International Communique No. 295 – 8th June 2021


Equity markets gained ground last week, particularly in Europe, on the back of better macroeconomic data across the board. The services sector improved its showing as lockdowns and other restrictions were eased. Sector wise, energy – helped by the 4.5% increase in crude prices on confirmation of OPEC production cuts – and automotive were particularly firm. Financials and tech were moreover helped by a downswing in bond yields, with the US 10-year yield dipping to 1.57%. Some believe that the stronger recovery in European equity markets is set to continue, underpinned by the estimate for 50% earnings growth this year, indices’ highly cyclical compositions and more attractive valuations compared with US equities.

Despite firmer macroeconomic indicators than expected, in turn boosting the prospect for higher interest rates, the spectre of inflation has been waning of late. It looks like central banks have succeeded in reassuring the markets of their willingness to keep policy nice and lose for the foreseeable future. The US employment report for May showed 559,000 new jobs, which in other circumstances might have caused an upset given that the forecast was for 671,000 (the unemployment rate fell to 5.8%). Yet the lower-than-expected data has cooled expectations of imminent monetary policy tightening. The US Fed is starting to unwind the corporate bonds facility put in place in March 2020 and will start selling down the fixed-income ETFs and corporate bonds it has acquired. But the amount of these sales is meagre, amounting to around USD 5 billion in corporate bonds and USD 8.5 billion in ETFs on a balance sheet approaching USD 8 trillion. The ECB is meanwhile expected to revise its GDP growth outlook
upwards amid record business indicators and imminent plans to launch the European stimulus fund. However, it will probably stick to its accommodative monetary stance as the current economic-recovery phase requires strong support.

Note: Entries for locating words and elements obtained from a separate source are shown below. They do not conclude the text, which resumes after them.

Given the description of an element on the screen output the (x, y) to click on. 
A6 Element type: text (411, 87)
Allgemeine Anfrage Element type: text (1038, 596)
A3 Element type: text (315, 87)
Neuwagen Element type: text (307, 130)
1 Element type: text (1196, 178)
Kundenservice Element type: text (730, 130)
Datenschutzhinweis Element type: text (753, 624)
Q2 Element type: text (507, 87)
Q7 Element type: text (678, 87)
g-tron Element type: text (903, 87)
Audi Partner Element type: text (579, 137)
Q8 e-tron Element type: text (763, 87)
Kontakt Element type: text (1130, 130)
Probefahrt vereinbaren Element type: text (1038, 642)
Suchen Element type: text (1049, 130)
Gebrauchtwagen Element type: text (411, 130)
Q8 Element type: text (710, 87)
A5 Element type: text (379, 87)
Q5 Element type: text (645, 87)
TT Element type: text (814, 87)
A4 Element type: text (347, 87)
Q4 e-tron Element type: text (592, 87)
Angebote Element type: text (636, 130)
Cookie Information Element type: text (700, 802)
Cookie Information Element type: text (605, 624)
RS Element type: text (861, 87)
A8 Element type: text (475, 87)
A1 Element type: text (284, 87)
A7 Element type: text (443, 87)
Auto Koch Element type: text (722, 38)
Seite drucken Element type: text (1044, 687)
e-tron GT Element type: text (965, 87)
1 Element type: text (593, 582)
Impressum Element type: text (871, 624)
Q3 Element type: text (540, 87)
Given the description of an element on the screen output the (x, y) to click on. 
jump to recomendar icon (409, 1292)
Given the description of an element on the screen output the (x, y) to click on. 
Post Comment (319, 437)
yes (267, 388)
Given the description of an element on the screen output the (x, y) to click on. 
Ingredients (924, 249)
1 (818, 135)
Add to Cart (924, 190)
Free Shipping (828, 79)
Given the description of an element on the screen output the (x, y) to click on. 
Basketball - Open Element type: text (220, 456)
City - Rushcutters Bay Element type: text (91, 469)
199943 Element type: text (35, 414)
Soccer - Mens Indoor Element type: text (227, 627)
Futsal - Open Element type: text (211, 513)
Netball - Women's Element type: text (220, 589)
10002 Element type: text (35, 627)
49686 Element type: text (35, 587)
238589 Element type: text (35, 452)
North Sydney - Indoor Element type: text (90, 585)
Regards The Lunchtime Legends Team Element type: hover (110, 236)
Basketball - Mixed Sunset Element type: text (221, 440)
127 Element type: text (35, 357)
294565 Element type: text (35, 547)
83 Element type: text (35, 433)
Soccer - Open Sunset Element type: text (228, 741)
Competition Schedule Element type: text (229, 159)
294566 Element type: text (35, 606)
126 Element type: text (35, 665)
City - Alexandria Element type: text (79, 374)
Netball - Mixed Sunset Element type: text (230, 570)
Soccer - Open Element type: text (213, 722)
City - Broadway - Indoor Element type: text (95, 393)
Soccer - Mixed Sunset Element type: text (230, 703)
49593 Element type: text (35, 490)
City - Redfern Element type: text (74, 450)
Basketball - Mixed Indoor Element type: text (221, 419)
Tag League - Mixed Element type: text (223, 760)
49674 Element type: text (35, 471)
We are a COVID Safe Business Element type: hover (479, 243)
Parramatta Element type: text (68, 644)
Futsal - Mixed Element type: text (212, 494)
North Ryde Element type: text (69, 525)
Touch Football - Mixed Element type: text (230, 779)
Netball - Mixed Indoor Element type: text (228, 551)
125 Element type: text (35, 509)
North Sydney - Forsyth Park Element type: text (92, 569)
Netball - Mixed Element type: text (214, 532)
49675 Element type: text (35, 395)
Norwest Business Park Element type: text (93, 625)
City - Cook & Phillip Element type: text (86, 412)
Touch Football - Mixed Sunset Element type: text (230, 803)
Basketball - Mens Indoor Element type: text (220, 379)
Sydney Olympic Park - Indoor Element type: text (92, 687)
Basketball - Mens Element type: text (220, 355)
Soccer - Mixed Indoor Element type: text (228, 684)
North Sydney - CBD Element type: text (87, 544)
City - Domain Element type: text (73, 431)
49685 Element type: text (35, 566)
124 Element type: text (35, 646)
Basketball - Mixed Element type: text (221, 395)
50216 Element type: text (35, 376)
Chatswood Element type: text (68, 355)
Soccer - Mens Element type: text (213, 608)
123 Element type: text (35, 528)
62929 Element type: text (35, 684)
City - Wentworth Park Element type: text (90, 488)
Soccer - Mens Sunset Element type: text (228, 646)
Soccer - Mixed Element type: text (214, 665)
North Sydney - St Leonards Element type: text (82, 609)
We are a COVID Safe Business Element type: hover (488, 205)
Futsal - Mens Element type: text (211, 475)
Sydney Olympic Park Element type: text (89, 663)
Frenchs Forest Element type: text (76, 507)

G7 members this weekend agreed to a minimum tax rate of 15% on corporate profits. Under these plans, countries will be given the right to tax profits wherever they are generated. The OECD estimates that this could generate between USD 50 billion and 80 billion in additional tax revenues per year. After this agreement, aimed mainly at closing the loopholes that multinationals have been exploiting to reduce their tax bills, the road to genuine global tax reform will still be long.